More than 1.8 million people are expected to vote in elections many hope will bring stability to the Central African Republic.
The polls opened December 30, with 30 candidates hoping to take over from interim leader, Catherine Samba-Panza.
In power from 2014, the transitional government led the CAR to the much-delayed presidential and parliamentary elections.
On December 13, 2015, the country voted in favour of a constitutional change. The ballot was considered a test for the viability of national elections.
The vote followed years of sectarian violence in the majority Christian country, provoked by the seizure of power by the Muslim Seleka alliance in March 2013.

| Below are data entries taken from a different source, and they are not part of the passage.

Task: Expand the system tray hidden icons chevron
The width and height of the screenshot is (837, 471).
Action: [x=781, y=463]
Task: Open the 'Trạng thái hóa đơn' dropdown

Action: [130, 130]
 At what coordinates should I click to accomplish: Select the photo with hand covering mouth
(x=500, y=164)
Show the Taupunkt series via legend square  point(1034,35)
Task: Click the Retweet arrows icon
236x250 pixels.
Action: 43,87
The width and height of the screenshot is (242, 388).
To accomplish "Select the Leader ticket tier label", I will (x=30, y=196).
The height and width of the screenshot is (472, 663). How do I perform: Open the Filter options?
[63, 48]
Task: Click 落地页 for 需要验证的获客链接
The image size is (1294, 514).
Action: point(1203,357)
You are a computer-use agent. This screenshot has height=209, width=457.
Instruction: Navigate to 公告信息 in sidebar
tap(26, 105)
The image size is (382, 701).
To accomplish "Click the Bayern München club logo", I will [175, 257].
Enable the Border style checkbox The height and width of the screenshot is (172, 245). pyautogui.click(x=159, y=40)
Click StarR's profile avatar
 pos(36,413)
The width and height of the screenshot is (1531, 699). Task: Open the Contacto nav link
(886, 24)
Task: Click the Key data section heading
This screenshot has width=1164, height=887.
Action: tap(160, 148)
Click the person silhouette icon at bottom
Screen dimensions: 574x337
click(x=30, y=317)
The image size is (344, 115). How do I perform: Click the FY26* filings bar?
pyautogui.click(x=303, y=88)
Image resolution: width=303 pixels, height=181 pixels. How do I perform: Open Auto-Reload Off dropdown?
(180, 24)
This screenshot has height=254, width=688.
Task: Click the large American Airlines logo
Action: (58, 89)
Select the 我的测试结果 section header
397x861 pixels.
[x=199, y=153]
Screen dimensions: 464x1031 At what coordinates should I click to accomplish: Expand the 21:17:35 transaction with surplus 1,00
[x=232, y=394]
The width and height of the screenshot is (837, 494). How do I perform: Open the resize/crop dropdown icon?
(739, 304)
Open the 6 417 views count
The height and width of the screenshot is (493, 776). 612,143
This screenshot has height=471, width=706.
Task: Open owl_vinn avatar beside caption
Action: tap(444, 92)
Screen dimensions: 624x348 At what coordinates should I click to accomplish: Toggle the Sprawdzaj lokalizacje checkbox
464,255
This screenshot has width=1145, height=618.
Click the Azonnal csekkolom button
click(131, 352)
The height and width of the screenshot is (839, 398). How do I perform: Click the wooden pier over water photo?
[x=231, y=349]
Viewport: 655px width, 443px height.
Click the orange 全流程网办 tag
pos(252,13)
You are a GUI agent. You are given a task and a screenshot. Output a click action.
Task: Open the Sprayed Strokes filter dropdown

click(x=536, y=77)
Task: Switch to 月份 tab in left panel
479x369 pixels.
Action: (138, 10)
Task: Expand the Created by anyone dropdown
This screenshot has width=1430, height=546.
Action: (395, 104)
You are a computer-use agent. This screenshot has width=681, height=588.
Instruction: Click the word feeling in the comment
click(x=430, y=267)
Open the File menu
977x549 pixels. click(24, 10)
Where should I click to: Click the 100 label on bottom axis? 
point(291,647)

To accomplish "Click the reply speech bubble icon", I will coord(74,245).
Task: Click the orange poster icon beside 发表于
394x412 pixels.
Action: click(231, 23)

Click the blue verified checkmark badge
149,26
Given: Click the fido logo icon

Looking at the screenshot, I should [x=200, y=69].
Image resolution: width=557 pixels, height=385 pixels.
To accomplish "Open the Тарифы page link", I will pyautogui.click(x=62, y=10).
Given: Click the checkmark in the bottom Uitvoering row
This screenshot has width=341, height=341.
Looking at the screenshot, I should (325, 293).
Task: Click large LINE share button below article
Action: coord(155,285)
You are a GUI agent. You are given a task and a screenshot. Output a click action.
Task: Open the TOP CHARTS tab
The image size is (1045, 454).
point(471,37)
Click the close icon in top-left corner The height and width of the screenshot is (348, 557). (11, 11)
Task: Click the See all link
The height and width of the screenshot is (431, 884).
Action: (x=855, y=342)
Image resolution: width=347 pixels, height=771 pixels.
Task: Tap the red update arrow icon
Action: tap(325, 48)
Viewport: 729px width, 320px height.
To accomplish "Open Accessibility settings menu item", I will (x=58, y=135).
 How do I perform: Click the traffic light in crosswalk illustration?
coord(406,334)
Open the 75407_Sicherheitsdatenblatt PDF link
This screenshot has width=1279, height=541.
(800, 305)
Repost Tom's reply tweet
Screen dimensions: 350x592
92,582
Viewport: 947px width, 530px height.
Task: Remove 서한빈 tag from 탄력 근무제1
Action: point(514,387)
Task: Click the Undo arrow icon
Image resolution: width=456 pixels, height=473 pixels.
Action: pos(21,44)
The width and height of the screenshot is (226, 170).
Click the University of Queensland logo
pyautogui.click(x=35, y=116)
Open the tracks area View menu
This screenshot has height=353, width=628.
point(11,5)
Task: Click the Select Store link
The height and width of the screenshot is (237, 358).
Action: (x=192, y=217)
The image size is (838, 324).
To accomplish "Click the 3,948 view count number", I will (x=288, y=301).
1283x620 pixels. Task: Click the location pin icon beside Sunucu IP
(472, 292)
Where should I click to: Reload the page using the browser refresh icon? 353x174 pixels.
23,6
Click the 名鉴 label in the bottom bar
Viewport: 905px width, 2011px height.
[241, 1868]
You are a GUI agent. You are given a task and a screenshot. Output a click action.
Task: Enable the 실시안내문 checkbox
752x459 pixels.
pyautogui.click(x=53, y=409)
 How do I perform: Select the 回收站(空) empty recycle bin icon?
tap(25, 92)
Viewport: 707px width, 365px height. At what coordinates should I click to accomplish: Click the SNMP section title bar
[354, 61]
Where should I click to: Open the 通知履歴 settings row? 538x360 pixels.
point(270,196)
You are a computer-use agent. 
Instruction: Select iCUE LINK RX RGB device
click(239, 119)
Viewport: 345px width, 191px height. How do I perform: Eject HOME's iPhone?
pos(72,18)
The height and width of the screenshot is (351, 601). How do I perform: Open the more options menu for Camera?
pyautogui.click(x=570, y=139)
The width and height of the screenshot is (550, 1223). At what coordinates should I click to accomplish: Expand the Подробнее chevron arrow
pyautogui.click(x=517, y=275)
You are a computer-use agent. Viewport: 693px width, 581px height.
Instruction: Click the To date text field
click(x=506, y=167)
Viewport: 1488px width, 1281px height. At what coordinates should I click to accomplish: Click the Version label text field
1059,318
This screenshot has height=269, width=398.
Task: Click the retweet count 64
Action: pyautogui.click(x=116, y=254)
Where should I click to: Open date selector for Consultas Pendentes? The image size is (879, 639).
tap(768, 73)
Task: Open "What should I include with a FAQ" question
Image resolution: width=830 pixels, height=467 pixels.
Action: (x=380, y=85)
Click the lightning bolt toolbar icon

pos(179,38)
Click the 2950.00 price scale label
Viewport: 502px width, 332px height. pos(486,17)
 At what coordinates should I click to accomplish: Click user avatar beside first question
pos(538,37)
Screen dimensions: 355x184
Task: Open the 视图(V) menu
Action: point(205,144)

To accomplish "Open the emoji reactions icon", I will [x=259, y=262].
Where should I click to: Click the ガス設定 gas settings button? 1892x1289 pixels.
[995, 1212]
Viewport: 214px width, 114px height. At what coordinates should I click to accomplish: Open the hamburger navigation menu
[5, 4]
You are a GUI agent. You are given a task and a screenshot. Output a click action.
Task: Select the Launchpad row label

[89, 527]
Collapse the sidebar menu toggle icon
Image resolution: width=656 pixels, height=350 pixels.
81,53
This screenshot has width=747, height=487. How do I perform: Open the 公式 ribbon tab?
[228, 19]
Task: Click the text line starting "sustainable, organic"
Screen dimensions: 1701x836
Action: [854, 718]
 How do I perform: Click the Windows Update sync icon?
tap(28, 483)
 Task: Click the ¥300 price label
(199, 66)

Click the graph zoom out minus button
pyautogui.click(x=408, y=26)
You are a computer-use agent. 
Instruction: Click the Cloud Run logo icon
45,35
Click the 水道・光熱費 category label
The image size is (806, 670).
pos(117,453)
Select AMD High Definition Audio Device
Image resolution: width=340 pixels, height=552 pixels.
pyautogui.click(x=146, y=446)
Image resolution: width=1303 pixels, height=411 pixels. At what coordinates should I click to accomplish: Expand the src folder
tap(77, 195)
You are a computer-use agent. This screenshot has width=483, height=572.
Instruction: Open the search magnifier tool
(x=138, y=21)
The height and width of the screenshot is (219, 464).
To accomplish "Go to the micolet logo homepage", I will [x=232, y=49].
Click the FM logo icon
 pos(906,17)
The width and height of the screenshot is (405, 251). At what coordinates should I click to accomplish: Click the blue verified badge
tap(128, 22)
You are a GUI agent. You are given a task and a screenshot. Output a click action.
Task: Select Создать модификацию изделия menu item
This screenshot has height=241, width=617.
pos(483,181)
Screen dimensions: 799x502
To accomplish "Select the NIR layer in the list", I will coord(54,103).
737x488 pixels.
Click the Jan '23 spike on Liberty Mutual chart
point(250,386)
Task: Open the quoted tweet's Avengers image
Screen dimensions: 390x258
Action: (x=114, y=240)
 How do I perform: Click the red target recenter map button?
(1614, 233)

There are three frontrunners for the presidency.
Anicet Dologuélé is among two former prime ministers in the running.
He was succeeded in 2001 by another current presidential favourite, Martin Ziguélé. Both served under the presidency of the late Ange-Felix Patasse, who was ousted and fled the country in 2003.
He was the CAR’s first president to be chosen in what was widely considered a fairly democratic election.
Karim Mekassoua is the third presidential favourite. A Muslim, he was a minister under President François Bozizé‘s administration until the Seleka rebels took power.
United Nations peacekeepers have been deployed in sensitive areas, while national armed forces are keeping an eye on polling stations in the capital.
A second round of elections is probable, according to observers. This would be likely to be held before the end of January.